Las Vegas Sun

June 8, 2024

Supporters of public safety tax show strength before Henderson council

Retired resident Diane Booker aired the lone voice of dissent Thursday in council chambers packed with supporters of a tax initiative that would likely put more than 200 new public safety officers on Henderson streets over the next seven years.

It was an unexpected departure from just 10 weeks ago when voters rejected by a narrow margin a public safety bond issue that would have taxed homeowners $84 annually per $100,000 of assessed values.

"I thought it would be a contentious meeting," Henderson Police Chief Michael Mayberry said afterward. "But it really wasn't. Once people got the facts they were OK."

The City Council stopped short of officially endorsing the tax initiative for a second time. But members voted 4-0 to keep their options open as time and legal deadlines leading up to the June ballot pass by. Councilwoman Amanda Cyphers was absent from the special meeting.

Without the initiative to raise funds, the city could forfeit a $2.25 federal grant announced Monday that would help pay the salaries of 30 new police officers over three years. The city would have to come up with $3.9 million over that same period. Of that total, they would need to raise $836,000 in 2001.

Booker spoke out early in a meeting where the council heard more than 90 minutes of testimony from residents and public safety officials. About 200 people attended, with several mothers standing in the aisles toting newborns on their hips. Many others wore Henderson Police Association T-shirts.

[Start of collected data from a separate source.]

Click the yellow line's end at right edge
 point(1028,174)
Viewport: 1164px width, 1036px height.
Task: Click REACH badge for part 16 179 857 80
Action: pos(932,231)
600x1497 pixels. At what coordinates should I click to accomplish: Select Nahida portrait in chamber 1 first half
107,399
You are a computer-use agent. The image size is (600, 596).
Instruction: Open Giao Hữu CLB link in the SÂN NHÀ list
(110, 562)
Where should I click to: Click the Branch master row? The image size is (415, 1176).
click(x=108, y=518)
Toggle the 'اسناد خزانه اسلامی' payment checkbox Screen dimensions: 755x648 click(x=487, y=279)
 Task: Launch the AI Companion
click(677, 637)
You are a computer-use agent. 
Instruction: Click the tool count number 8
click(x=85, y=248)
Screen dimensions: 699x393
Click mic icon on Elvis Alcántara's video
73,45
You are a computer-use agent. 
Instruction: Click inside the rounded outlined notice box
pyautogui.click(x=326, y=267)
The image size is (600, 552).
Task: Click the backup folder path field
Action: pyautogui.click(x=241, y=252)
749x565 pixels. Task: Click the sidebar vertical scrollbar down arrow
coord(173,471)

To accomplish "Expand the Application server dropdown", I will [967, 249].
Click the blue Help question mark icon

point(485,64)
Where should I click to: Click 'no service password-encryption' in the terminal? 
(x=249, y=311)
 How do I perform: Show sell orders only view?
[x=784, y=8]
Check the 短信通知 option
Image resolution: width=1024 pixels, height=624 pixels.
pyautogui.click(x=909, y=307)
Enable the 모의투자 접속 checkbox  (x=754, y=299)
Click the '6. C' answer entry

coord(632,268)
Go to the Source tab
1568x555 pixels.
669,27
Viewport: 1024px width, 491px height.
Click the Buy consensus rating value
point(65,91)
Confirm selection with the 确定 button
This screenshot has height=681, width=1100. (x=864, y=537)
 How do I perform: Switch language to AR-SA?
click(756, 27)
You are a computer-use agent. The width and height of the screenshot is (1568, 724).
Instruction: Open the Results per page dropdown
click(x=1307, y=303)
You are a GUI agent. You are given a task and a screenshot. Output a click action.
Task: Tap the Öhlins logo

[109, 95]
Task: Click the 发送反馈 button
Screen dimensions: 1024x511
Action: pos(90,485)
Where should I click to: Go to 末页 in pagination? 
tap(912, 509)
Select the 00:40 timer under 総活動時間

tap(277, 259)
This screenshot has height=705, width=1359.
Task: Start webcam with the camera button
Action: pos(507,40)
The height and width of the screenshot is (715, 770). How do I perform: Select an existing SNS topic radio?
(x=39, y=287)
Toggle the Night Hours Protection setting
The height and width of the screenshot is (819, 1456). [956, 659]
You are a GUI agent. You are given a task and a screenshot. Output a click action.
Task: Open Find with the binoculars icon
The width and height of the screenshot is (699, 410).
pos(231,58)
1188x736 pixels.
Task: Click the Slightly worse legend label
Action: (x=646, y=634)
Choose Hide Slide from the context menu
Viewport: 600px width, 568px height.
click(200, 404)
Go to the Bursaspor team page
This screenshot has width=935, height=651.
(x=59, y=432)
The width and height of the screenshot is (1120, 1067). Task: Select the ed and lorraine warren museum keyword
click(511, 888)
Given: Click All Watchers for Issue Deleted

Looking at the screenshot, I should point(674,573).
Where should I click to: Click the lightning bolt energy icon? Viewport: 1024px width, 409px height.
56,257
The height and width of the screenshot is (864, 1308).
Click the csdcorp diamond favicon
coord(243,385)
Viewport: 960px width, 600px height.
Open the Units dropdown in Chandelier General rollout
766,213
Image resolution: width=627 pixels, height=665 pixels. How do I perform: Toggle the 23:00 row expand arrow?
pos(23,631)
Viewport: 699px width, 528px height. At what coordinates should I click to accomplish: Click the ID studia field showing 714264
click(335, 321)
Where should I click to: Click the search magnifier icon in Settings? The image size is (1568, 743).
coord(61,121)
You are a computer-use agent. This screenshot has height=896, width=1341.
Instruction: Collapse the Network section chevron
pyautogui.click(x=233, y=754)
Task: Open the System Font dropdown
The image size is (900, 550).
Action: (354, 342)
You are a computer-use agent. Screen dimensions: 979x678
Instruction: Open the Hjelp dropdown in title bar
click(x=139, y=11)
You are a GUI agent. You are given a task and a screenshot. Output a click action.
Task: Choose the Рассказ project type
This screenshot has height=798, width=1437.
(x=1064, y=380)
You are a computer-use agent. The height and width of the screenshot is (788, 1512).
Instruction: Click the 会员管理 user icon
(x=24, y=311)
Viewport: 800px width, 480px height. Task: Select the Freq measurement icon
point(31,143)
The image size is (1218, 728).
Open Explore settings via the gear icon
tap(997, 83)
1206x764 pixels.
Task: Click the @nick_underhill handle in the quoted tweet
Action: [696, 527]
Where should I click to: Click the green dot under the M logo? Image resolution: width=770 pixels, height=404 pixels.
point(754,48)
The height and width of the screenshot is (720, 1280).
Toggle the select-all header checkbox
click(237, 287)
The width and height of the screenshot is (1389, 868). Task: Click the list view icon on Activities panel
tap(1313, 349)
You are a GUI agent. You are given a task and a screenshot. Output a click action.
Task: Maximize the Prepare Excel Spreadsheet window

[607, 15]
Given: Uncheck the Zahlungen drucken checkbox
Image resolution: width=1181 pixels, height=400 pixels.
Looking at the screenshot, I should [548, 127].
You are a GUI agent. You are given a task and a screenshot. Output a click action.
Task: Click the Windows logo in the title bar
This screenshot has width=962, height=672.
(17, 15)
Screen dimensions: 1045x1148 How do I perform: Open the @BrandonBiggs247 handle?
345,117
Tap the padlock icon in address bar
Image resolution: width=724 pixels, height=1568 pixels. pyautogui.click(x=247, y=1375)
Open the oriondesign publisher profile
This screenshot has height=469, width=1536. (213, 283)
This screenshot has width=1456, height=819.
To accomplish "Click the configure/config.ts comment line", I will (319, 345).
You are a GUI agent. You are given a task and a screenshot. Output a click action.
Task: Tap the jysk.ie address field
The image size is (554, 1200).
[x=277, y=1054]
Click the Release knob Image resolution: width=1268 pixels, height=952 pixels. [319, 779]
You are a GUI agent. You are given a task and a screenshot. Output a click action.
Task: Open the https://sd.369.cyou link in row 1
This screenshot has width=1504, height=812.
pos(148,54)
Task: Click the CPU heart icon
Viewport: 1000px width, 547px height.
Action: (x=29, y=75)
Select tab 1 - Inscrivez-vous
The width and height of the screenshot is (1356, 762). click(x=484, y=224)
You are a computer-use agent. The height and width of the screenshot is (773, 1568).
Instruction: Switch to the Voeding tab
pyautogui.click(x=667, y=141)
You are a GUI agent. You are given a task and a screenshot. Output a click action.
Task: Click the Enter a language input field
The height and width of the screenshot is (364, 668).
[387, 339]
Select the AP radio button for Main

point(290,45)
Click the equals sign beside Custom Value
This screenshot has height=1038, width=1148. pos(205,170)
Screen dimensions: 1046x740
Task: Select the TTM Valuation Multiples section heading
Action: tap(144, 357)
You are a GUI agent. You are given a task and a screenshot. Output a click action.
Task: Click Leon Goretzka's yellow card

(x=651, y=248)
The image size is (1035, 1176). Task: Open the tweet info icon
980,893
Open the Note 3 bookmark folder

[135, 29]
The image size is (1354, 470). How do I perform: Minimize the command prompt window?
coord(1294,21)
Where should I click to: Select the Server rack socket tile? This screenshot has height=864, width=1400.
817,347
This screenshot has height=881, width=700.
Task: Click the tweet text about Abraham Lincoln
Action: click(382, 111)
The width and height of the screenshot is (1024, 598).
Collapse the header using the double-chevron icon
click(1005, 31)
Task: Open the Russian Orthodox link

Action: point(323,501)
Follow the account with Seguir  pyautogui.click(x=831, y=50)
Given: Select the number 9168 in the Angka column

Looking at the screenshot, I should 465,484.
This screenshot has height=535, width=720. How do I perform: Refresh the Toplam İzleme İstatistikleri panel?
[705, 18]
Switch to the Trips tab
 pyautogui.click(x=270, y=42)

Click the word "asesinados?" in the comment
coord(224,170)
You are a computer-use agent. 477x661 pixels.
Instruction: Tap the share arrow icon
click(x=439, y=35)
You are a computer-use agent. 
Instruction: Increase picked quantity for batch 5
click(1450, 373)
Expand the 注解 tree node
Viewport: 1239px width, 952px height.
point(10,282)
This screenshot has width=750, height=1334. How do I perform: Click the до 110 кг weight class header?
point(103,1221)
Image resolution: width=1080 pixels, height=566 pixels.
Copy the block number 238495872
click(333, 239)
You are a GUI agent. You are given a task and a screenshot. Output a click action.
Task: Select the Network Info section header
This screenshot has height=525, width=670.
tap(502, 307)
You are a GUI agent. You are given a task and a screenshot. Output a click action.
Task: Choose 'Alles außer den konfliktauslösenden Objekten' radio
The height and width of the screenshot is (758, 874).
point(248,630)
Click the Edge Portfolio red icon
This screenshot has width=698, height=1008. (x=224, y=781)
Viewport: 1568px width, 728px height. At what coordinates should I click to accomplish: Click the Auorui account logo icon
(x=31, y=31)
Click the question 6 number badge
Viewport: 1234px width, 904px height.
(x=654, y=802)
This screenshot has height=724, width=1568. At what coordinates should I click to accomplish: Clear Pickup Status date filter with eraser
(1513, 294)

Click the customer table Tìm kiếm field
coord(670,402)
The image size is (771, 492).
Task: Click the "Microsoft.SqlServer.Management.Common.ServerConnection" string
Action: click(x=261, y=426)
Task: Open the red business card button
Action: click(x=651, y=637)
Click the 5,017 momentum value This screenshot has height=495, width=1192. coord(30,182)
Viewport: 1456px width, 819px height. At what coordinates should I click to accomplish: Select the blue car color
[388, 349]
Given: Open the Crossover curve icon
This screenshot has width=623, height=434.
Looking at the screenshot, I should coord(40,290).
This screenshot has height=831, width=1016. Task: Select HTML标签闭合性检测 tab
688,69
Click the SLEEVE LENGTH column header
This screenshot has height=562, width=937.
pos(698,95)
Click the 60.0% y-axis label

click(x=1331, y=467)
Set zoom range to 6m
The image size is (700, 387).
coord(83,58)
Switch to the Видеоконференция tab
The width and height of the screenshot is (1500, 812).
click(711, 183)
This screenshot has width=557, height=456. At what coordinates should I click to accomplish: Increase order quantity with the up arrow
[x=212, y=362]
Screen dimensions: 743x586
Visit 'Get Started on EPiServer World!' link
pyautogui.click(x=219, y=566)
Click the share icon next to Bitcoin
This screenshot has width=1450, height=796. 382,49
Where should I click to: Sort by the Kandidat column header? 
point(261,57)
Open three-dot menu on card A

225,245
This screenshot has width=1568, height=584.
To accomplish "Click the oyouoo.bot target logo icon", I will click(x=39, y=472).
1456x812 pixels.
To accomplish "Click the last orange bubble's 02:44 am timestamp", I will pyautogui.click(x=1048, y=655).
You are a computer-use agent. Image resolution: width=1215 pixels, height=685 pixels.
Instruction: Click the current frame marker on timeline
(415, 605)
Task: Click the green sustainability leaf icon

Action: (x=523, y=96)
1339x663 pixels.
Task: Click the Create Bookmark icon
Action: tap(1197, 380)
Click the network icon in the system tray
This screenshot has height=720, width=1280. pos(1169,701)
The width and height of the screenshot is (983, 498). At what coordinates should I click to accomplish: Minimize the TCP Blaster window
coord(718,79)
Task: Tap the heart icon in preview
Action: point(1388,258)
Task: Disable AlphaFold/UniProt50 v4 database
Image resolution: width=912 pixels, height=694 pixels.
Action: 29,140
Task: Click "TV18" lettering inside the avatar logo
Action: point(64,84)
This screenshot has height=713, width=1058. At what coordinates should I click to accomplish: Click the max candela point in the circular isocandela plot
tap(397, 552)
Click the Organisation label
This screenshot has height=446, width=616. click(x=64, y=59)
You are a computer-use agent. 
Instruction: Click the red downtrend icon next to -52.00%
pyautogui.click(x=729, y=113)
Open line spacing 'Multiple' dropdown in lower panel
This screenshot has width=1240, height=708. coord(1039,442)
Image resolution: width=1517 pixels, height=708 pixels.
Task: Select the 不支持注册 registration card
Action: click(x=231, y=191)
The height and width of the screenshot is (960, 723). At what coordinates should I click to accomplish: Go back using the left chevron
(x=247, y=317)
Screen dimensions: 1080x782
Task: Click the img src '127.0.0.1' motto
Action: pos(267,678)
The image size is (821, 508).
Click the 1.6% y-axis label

"I'm not for this, not because we don't need it. We do need it. But you, as a City Council, you approved Anthem, you approved Seven Hills. You approved Sun City MacDonald Ranch," Booker said. "You made sure they had sewer and water, for all of those developments. Why not public safety?"

Booker, a senior citizen who said she lives on a fixed income, asked the City Council to "cut the fat" from the budget and find the funding for public safety elsewhere.

Most people who stood to speak, however, referred to the same growth Booker spoke of as reason to support a tax initiative.

"It's a small price to pay for the safety of our families," Peggy Jo Treese, a mother of four sons, said.

Two other residents spoke of a recent break-in that left a homeowner waiting for police for 50 minutes on the front lawn thinking the intruder was still inside.

Mayberry, in an impassioned speech, acknowledged that response times for the police department have slowed dramatically over the 25 years he has worked in Henderson.

In past years, he said, police responded to thefts in about six minutes on average, but by 2000, police needed an average of 41 minutes for the same call.

Their response time for life-threatening calls has more than doubled to between six and seven minutes, he said.

"It is unacceptable to me to not have proactive policing in our neighborhoods because our officers are running from call to call to call," Mayberry said. "It is unacceptable to me that in the city I love a citizen may be in a life-threatening situation and we come too late to save them."

Public safety planners suggest a ratio of 1.5 police officers per 1,000 people, Mayberry said. Henderson has less than 1 officer per 1,000, he said. The department would need an additional 80 officers for adequate staffing, he said.

Councilman Jack Clark, who is running for re-election this spring, said asking voters for more money in an election cycle is never a wise political move. But he supports the initiative.

"Yeah, we do have a safe community. But we want it to be safe in 10 years, too," he said.